To the 1,200 LAMC nurses, CNA's record stood in stark contrast to unions, like UNAC, which through Kaiser’s Labor Management Partnership have muted the voice of union members, and regularly placed patient, public, and worker advocacy as secondary to Kaiser’s business goals.  The result — an impressive 89 percent of LAMC RNs voted in the historic election  by a landslide margin of 70 to 30 percent for CNA. 

“If there is anyone out there who doubts that CNA is the right choice for us, tonight is the answer,” said Tessie Costales, RN, an intensive care unit nurse at LAMC, at a celebration party at a nearby restaurant after the final count.

“It’s the answer that we have waited for; we are the answer that will lead those who have been told by so many to be cynical and fearful and doubtful of what we can achieve to be part of history and hope for a better tomorrow for years to come. A season of spring has begun. We will lead that change,” Costales added to cheers.

“CNA,” said Joel Briones, a critical care RN at LAMC, “is not just a union, it’s a movement.”

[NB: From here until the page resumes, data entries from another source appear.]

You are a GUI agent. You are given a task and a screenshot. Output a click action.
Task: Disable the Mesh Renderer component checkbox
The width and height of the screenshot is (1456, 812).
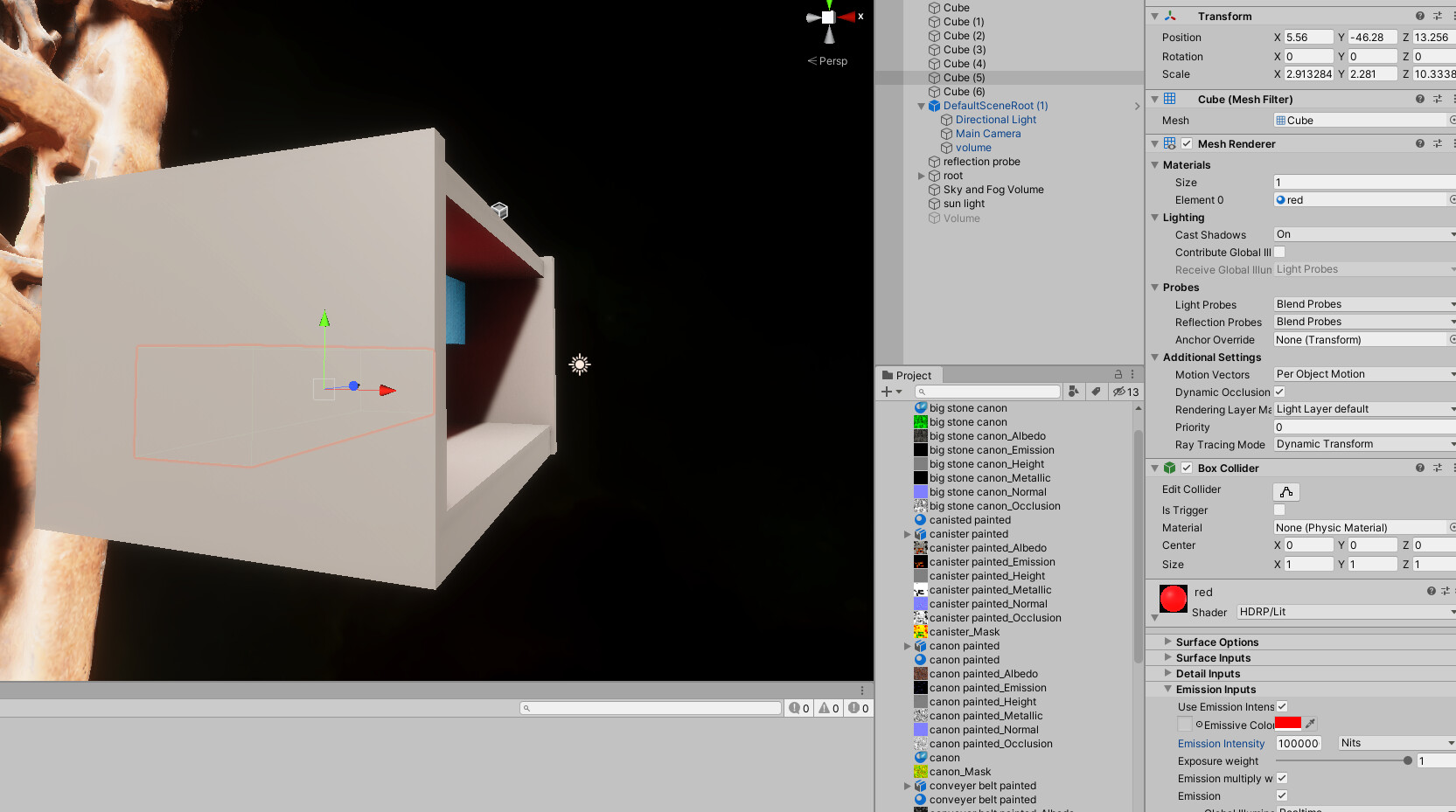[x=1187, y=143]
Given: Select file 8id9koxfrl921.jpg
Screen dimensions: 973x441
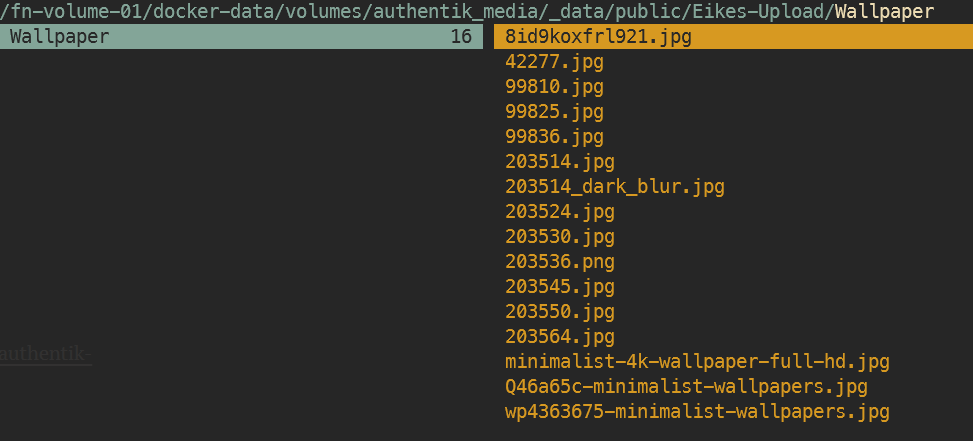Looking at the screenshot, I should click(x=733, y=37).
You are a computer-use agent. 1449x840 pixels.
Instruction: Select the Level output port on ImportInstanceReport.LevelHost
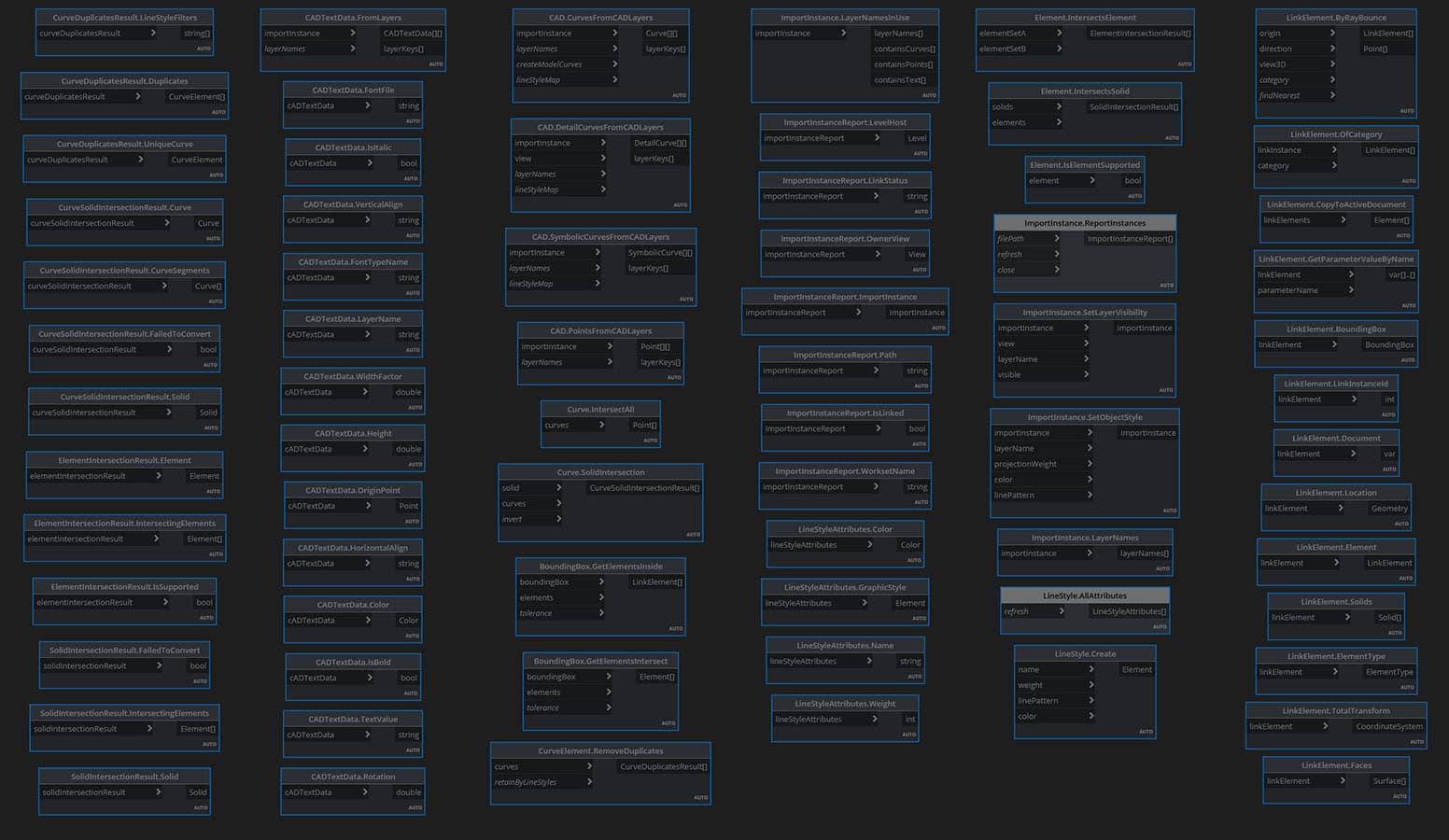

“We are fighting for a social movement,” agreed DeMoro, speaking to the RNs shortly after. “We are going to transform this country, to address social and economic inequality” that is reflected in those who “can’t get the level of care they need” from healthcare corporations that elevate profits over patient need.

As David Johnson, CNA organizing director observed, issues at stake for so many CNA members. “There is a fundamental conflict between the drive for more profit” in the healthcare industry “and the nurses desire to care for their patients. That conflict underlies everything we do in this organization and in fighting for justice in this society.”

“I’ve never seen a group of nurses so dedicated to being a part of the CNA family and changing the health care system and changing the world,” DeMoro said.

That determination drove a historic organizing campaign by the LAMC RNs. They had the double challenge of uniting to address their growing concerns about patient care conditions – that led to a two-day strike in late April, exceedingly rare at a time they had no union representation officially recognized by the employer  — while also confronting the collusion of a labor management partnership union with the employer.

“In spite of Kaiser’s blatant favoritism to a management union, we believe we will be able to sit down with Kaiser and negotiate a good agreement for the LAMC nurses, as we have for the Northern and Central California Kaiser RNs,” DeMoro said Friday.

One post-election moment perhaps best symbolized Kaiser’s sympathies in the election – a company memo offering counseling and “emotional support” to UNAC supporters, and probably their own managers distraught over the results.

“Be focused more on the future than the past,” the memo read, warning that “personal anxieties can overwhelm and lead to emotional blocking” with times allotted for staff to meet with Employee Assistance Program counselors.